» PROVIDED RECORDS:

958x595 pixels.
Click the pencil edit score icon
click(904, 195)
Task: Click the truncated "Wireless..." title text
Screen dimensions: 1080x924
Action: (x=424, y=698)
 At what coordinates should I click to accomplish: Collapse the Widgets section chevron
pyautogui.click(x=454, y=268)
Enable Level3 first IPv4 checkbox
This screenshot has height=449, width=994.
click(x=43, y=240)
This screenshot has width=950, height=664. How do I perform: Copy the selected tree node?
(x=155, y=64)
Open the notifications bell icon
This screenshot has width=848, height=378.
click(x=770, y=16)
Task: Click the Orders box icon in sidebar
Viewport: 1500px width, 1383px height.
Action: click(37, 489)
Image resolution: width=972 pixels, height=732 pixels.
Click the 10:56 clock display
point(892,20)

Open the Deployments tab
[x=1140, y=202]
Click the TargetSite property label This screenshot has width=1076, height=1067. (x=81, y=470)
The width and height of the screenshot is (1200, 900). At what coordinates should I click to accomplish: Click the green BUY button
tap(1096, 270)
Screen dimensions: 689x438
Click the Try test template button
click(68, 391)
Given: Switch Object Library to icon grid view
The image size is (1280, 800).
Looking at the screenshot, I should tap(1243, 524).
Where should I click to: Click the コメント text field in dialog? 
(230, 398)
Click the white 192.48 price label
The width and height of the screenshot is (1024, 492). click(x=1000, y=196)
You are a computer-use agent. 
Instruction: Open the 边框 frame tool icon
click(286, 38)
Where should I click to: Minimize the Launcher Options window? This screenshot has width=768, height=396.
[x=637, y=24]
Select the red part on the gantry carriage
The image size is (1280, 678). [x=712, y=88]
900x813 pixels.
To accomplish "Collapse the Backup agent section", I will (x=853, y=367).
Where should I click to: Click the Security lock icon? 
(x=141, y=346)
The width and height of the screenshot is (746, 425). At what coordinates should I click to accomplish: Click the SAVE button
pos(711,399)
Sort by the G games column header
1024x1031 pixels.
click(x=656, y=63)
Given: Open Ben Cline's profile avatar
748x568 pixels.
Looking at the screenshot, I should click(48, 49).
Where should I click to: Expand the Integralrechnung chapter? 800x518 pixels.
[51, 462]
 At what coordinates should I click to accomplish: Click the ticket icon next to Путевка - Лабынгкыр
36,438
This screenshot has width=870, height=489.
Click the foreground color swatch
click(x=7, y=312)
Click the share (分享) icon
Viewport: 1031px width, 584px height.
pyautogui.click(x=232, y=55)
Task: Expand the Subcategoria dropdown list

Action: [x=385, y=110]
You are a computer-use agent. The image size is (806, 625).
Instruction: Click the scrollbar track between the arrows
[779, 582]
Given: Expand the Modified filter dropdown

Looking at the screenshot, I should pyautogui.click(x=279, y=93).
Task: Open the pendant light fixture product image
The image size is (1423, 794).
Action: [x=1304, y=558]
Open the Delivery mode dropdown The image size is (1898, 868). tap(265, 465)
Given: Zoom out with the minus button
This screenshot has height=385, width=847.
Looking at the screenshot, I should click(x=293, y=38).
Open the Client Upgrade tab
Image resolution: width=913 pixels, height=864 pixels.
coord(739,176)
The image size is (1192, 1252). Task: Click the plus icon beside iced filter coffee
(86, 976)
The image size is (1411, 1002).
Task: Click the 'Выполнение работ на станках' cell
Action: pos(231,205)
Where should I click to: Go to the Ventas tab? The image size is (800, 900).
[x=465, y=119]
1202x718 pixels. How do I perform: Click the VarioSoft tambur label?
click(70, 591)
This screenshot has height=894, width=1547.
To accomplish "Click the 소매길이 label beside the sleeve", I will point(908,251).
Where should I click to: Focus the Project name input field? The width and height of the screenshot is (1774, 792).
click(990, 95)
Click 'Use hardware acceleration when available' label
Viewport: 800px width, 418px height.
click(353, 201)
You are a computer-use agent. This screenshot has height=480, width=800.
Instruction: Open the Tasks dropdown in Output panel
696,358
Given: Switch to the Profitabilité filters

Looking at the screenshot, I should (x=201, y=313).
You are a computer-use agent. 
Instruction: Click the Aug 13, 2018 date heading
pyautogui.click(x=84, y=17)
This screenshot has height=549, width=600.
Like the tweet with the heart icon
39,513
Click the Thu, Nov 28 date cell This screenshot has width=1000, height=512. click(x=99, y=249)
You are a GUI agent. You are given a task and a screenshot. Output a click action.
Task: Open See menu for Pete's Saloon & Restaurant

» WORK REQUEST:
Wherever the string "computer" is found in the entries, copy the line it sits in.

» RESPONSE:
You are a computer-use agent. 
You are a computer-use agent. The image size is (806, 625).
You are a computer-use agent. This screenshot has height=480, width=800.
You are a computer-use agent. 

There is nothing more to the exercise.